The UK’s Dogger Bank Wind Farm will feature GE’s Haliade-X wind turbines. At 13 MW they are currently the most powerful in the world. However, there is a next-generation already in planning that will push the power rating up to 15, 16, or even 20 MW. That means we are crossing a threshold of unit power beyond which the change from low voltage (LV) systems to medium voltage (MV) becomes an attractive solution. The MV system will solve some critical problems for turbine manufacturers in dealing with immense currents at the 10+ MW range.
MV converters are proven to deliver the combination of performance, reliability and levelised cost of energy (LCOE) demanded by high-power offshore wind turbines. ABB can speak from practical experience as the first company to put MV converters into serial production, with well over 200 units already in commercial operation.
There are some specific challenges that need to be addressed for a more widespread uptake of MV converters. First, there is the focus of the wind industry on LCOE. In the long run, being able to increase annual energy production by several percentage units will generate additional revenues. The price gap between LV and MV solutions will then close as the trend to higher powers and the benefits in turbine design, system cost and additional revenue generation possibilities for owners will justify the move to MV. That calls for a particular focus on value engineering to drive down costs to help customers stay competitive.
Second, there is the need for exceptional reliability. For example, in a traditional wind farm of say 20 turbines, each rated at 3.5 MW, the failure of a single unit results in a 5% loss of output. But if that wind farm is replaced by five mega-turbines then one turbine going offline will result in an unacceptable 20% loss of generation. At the same time, mega-turbines will tend to be installed in more remote areas, where it might not even be possible to gain access for maintenance for six months of the year.
Ensuring reliability depends ultimately on extensive testing in close to real-world conditions and the collection of big data. Through digitalization, it is now possible to measure aspects that were never measured before, such as the temperature changes and switching rates of even the tiniest components. The detailed insight gained from testing and field experience is being built into onboard analytics for MV converters as the basis for remote condition monitoring. The benefit is that any potential reliability issues can be detected at a very early stage, enabling wind turbine operators to take preventive action before it causes a failure.
ABB already has over 200 MV converters in current operation, with a further 95 units destined for Dogger Bank Wind Farm.
Designed for larger turbines, ABB's medium voltage full-power converters are characterised by low parts count, high availability, and low losses. The modular design allows easy customisation to meet customer requirements. The converters are designed for nacelle or tower base installation and enable low-cost and efficient cable installation.

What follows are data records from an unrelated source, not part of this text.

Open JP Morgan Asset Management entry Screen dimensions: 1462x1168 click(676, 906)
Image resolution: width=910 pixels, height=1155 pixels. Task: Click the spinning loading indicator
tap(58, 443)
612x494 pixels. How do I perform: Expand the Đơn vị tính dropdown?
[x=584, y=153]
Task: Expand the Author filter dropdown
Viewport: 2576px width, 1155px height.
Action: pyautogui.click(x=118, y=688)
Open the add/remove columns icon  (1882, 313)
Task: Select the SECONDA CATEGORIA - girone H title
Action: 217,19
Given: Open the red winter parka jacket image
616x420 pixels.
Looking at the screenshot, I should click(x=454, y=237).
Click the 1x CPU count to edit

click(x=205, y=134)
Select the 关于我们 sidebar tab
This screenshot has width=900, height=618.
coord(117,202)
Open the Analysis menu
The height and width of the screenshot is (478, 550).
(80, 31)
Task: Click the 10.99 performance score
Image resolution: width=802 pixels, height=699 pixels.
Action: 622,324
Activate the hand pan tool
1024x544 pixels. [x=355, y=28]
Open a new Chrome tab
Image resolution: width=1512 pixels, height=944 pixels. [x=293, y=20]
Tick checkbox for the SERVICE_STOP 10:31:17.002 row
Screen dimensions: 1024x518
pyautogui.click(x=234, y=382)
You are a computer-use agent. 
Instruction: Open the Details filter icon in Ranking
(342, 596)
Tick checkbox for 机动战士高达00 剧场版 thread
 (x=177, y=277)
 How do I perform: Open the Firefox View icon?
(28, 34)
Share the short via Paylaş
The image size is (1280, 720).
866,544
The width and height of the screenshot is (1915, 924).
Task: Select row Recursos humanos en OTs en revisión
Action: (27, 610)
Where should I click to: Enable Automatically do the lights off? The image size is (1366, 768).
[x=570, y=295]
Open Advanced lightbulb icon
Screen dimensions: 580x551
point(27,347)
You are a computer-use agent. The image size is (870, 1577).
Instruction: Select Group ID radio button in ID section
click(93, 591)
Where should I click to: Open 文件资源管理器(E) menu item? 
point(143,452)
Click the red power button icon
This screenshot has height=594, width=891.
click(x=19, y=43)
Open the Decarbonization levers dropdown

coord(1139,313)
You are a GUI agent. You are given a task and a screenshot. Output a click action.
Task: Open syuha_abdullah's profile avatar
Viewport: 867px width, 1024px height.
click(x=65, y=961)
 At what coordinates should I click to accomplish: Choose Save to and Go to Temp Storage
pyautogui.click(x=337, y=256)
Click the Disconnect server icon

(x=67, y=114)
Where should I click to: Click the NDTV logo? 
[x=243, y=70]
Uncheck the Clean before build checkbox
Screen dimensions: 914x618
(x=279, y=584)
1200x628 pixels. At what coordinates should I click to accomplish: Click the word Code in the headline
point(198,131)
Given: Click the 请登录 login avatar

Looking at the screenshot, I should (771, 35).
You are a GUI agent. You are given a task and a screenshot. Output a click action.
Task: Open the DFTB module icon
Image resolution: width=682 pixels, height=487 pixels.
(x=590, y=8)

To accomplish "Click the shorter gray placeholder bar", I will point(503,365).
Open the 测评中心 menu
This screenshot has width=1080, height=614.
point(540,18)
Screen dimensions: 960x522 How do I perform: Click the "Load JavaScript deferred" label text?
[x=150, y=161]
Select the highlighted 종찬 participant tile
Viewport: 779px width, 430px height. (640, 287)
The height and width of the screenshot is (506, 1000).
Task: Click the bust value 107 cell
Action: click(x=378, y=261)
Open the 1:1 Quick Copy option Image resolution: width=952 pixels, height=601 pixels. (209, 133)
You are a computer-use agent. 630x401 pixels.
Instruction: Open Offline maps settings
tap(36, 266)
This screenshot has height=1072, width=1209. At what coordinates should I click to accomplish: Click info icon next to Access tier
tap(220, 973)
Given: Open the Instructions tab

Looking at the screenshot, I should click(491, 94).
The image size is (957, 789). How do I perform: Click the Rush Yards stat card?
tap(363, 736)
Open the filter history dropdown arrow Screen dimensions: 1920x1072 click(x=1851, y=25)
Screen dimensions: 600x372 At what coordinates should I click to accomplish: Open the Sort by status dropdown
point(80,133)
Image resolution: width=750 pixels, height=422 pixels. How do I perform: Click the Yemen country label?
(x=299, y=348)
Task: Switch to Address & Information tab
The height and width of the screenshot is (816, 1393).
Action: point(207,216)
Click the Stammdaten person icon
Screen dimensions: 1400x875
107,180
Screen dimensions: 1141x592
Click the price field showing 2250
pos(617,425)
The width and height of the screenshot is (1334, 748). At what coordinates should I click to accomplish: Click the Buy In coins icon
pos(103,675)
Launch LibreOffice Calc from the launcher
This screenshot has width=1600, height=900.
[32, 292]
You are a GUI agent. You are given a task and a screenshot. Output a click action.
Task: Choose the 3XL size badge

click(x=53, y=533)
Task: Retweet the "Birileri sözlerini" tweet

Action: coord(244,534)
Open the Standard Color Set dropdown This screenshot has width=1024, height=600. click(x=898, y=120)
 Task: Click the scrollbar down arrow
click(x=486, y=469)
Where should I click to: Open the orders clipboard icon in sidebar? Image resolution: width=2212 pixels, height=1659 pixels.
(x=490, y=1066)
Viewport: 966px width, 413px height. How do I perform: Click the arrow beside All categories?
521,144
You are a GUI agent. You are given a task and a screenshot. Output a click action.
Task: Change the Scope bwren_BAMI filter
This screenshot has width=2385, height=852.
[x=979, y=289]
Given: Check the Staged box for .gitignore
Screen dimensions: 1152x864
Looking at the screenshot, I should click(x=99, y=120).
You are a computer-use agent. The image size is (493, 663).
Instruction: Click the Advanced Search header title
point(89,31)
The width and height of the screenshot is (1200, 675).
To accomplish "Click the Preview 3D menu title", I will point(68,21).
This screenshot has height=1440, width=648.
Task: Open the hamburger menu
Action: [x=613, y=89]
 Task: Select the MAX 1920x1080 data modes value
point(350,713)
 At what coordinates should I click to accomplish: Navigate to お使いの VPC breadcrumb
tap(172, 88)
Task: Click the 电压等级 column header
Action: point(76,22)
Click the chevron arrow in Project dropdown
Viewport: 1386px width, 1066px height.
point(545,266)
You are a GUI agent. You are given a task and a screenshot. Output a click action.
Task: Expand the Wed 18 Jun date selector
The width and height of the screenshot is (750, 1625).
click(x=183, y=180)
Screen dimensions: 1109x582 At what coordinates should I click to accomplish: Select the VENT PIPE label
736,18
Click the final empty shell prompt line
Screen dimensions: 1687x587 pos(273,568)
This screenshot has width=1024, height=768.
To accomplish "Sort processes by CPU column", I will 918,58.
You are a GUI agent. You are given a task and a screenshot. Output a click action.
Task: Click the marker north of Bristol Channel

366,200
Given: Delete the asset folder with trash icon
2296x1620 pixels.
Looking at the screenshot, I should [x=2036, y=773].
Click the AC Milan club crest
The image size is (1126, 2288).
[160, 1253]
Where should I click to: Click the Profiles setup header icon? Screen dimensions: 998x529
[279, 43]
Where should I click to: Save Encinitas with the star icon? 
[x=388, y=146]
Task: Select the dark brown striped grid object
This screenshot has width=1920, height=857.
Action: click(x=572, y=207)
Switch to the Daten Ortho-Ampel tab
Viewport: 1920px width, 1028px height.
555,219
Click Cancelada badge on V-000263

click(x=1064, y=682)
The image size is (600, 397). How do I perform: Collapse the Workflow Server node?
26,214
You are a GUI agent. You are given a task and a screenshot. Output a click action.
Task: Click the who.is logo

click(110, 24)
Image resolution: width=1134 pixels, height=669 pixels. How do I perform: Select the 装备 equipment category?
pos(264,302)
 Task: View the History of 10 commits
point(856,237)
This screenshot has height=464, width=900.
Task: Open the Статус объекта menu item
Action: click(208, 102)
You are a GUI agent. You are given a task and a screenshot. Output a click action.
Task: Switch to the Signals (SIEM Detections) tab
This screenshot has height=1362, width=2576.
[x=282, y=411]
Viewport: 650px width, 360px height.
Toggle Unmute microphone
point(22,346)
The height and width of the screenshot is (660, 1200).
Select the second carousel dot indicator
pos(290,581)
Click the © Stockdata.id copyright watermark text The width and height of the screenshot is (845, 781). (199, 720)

ABB’s global fleet of MV converters will grow considerably over the next two years with the deployment of 95 units to GE Renewable Energy for installation at Dogger Bank Wind Farm. They will enable the 220-meter turbines to produce a total 1.2 GW in the first phase.
The majority of lower power wind turbine installations, especially onshore, will continue to use LV converters very effectively. Yet for the very important and highly demanding systems required by the new generation of large offshore wind turbines, MV is sure to emerge as the technology of choice.